Sporcunun başarısı sakin, soğukkanlı, hesaplı ve hepsinden önemlisi odaklanabilme yeteneğine bağlıdır. Yarış sırasında doğru zihinsel yapıya kavuşabilmek için bazı sporcular beyin dalgalarını kontrol edebilmenin yollarını araştırıyor.

Bu tekniklerden biri olan sinir geribesleme (neurofeedback), hastanın kafasına elektrotlar yerleştirilerek beyninin elektriksel faaliyetlerini ölçmektir. Elde edilen veriler, bir bilgisayar ekranına yansıtılır. Böylece atlet gerçek zamanda bunları izler ve pratik yaparak bunları nasıl değiştirebileceğini öğrenir. University of London’dan John Gruzelier bu tekniğin aktör ve müzisyenlerin performanslarında belirgin bir düzelme yarattığını söylüyor.

Sporda neurofeedback tekniği, atletlerin bilinçli olarak dikkatlerini belirli bir noktaya odaklamalarına yardımcı oluyor. Aynı zamanda el-göz koordinasyonunu geliştirebiliyor. Gruzelier, cerrahların bu teknikle ellerini daha büyük bir hassasiyetle kullanabildiklerini ve daha başarılı ameliyatlar çıkarttıklarını belirtiyor.

Bugüne dek bu tekniğin sporda ne gibi yararlar sağladığına ilişkin bilimsel bir çalışma henüz yok.. “Bu henüz emekleme evresinde olan bir teknoloji” diye konuşan Kuzey İrlanda Spor Enstitüsü’nden Phil Glaskow, “Ancak bu demek değildir ki, kimse bu yöntemi denememiş ve olumlu sonuçlar almamış. Tahmin edeceğiniz nedenlerle bu yöntemi denemiş ve başarılı sonuçlar almış spor insanları, çalışmalarını kimseyle paylaşmaya yanaşmazlar” diyor.

YARALANMALARA DONDURMA TERAPİSİ

Yıllardır kadın ve erkek sporcular yaralandıkları zaman, hasar gören bölgeye buz kalıpları basarak enflamasyonu yavaşlatıp, ağrıyı dindirmeye çalışır. Kriyoterapi olarak bilinen bu yöntemde en son gelinen nokta şaşırtıcı boyutlarda. Çalışmalardan birinde atletler bir odaya kapatıldı ve üzerlerine –160 °C derece sıcaklıkta hava püskürtüldü Bu yöntem son olarak Welsh rugby takımına uygulandı; sporcular yoğun egzersiz sonrasında bu yöntemle rahatladıklarını belirttiler.

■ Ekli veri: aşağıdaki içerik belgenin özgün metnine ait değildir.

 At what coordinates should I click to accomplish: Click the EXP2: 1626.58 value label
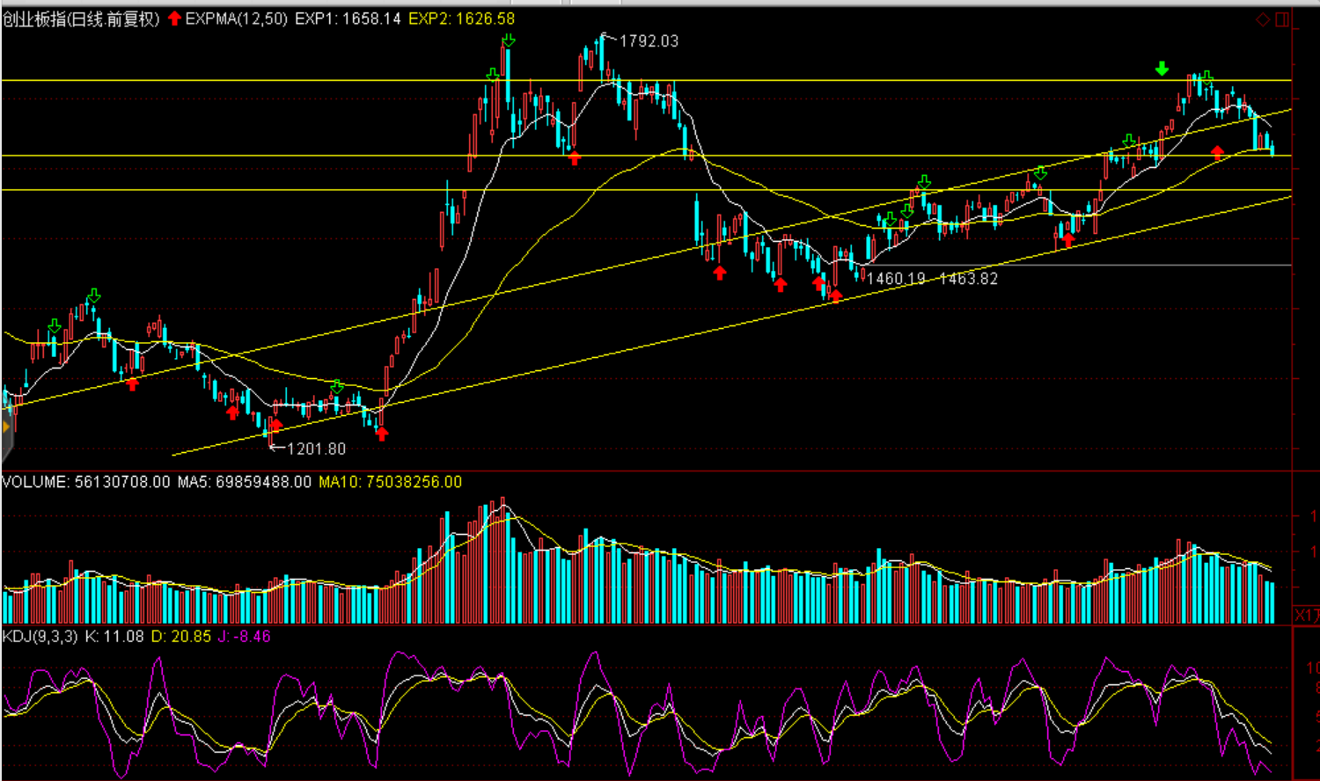pos(461,18)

Kriyoterapinin amaçlarından biri, hasarlı kas dokusunda metabolizmayı yavaşlatmaktır. Hasarın oluşumundan hemen sonra hasarlı bölgeye kan hücum eder. Ancak daha sonra kan akışı engellendiği için lokal hücreler ölür. İngiltere’deki Ulster Üniversitesi’nden spor bilimcisi Chris Bleakley, kriyoterapinin mantığını şöyle açıklıyor: “Soğuk uygulama, bağışıklık sisteminin kimyasal habercilerinin faaliyetini yavaşlatarak, koruma sağlar.”

Hatta bazıları buzlu su banyosu yapanların enfeksiyonlara karşı daha büyük bir esneklik kazandıklarına inanıyor. Glaskow, soğuk suya girenlerin gribe yakalanma riskinin azaldığını söylüyor.

Fransa’daki Ulusal Spor Enstitüsü’nden Uzmanlık ve Performans Grubu (INSEP), bu konuda daha somut delillere ulaşmış. Ekip, yorucu bir antrenman sonrasında alınan soğuk duşun elit atletlerin bir sonraki performanslarında büyük fark yarattığını söylüyor. Ayrıca birbiri ardına alınan soğuk ve sıcak duşların, tek başına soğuk sudan daha yararlı olduğuna da dikkat çekiyor.

GÖRMEK İSTEDİĞİNİZ RÜYAYI SEÇME OLANAĞI

Bir gece önce rüyanızda kâbus gördüyseniz büyük bir olasılıkla güne tatsız başlarsınız; daha büyük bir olasılıkla da bu tatsızlık gün boyu devam eder. Bu, olimpiyatlara hazırlanan bir atlet için felaket demektir, çünkü bir sporcu için bedensel güç kadar moral de önemlidir.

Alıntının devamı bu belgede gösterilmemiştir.